EXTRACTED ENTRIES =
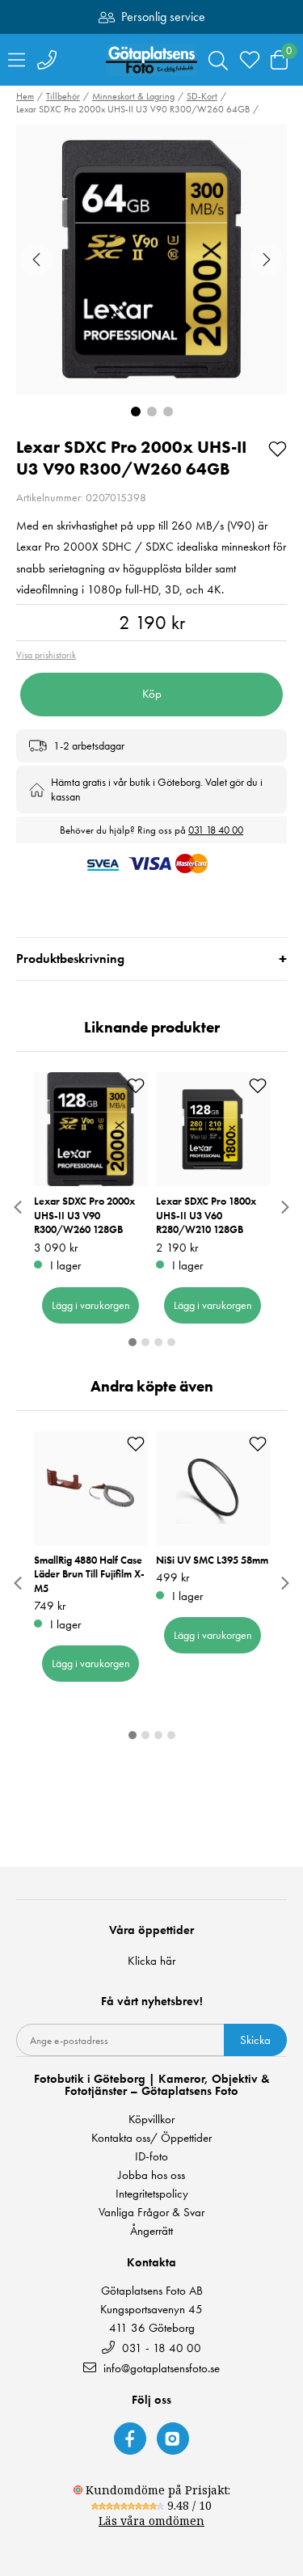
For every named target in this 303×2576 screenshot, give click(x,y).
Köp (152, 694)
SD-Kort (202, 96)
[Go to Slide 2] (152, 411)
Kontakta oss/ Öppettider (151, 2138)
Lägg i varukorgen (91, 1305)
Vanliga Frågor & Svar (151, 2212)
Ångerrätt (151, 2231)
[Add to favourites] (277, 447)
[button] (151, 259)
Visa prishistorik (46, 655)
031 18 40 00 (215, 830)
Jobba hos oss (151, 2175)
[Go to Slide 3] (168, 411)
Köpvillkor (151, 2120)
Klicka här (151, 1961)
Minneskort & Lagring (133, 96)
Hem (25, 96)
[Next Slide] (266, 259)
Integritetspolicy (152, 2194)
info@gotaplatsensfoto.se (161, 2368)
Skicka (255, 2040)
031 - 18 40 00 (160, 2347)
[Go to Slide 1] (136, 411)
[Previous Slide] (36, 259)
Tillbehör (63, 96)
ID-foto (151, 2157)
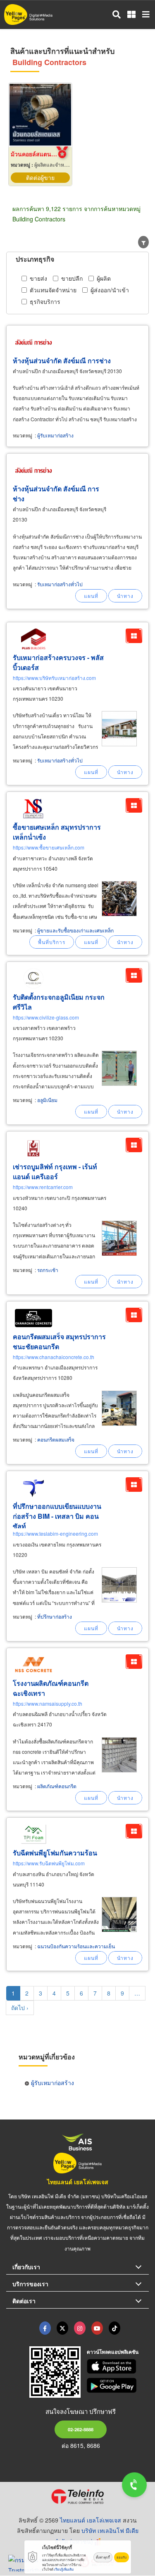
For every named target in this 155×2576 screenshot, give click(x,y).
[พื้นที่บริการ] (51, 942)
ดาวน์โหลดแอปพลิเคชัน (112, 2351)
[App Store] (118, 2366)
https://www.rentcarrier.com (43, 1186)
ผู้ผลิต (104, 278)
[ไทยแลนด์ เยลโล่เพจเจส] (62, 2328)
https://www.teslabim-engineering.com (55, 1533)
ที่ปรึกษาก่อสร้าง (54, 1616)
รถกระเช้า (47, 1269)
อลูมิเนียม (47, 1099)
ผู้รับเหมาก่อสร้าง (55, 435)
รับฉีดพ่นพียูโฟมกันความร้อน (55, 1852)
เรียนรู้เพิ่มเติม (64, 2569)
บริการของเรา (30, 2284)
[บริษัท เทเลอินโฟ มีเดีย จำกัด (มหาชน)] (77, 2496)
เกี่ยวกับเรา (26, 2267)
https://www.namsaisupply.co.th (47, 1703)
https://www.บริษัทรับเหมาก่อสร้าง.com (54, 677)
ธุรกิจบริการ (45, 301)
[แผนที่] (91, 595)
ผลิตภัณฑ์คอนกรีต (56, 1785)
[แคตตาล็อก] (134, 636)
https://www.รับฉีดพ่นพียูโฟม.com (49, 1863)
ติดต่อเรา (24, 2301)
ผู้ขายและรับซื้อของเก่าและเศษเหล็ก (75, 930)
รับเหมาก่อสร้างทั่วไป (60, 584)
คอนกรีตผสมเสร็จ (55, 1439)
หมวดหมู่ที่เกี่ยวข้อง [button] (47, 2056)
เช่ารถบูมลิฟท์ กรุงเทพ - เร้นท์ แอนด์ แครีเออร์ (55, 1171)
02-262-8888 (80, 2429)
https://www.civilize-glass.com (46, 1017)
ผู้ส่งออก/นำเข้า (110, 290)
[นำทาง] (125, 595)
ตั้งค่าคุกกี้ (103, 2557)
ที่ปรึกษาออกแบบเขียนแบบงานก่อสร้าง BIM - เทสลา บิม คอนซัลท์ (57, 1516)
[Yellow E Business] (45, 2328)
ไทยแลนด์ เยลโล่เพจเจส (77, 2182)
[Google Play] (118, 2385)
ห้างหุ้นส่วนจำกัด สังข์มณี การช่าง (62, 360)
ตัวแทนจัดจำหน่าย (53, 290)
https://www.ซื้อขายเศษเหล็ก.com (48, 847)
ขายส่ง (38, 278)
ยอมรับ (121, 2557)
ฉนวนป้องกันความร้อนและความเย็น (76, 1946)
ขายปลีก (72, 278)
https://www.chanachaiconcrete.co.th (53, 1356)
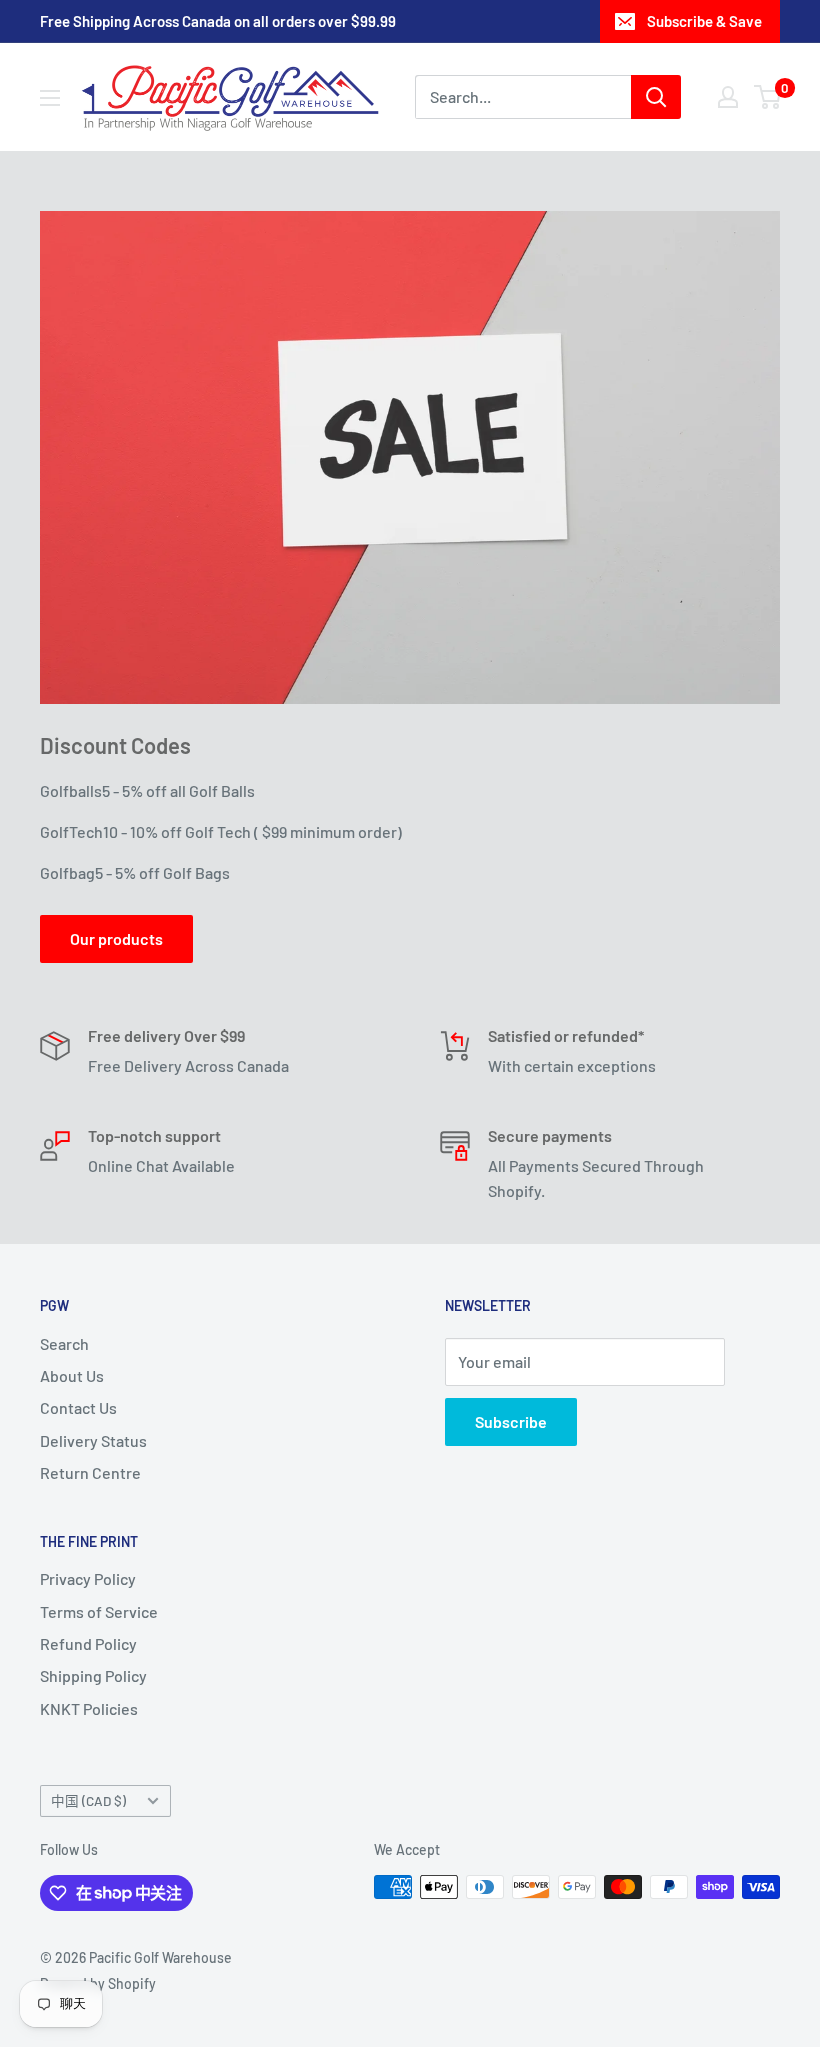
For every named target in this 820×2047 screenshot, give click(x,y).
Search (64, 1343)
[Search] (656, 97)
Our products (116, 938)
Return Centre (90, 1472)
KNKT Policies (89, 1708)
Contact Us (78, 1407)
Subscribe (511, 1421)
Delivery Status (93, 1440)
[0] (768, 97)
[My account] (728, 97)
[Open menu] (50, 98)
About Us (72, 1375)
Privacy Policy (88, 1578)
==
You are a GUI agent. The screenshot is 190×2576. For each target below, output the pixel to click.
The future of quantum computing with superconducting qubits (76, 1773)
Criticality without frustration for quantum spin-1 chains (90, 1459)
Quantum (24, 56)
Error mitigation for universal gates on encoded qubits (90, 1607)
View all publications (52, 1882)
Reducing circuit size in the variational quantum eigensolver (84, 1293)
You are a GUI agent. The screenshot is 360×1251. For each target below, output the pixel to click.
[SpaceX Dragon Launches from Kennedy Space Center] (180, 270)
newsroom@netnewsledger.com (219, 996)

EXERCISE = Using the records, report how many lines contain the word "click", adding no other text.

RESPONSE FOR THIS EXERCISE = 5